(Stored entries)
----

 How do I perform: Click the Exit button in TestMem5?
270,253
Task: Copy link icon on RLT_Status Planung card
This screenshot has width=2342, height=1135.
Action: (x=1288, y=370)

----

■ Problem requirements ■
Would you retype the records above without changing a word?

■ Answer to the exercise ■
 How do I perform: Click the Exit button in TestMem5?
270,253
Task: Copy link icon on RLT_Status Planung card
This screenshot has width=2342, height=1135.
Action: (x=1288, y=370)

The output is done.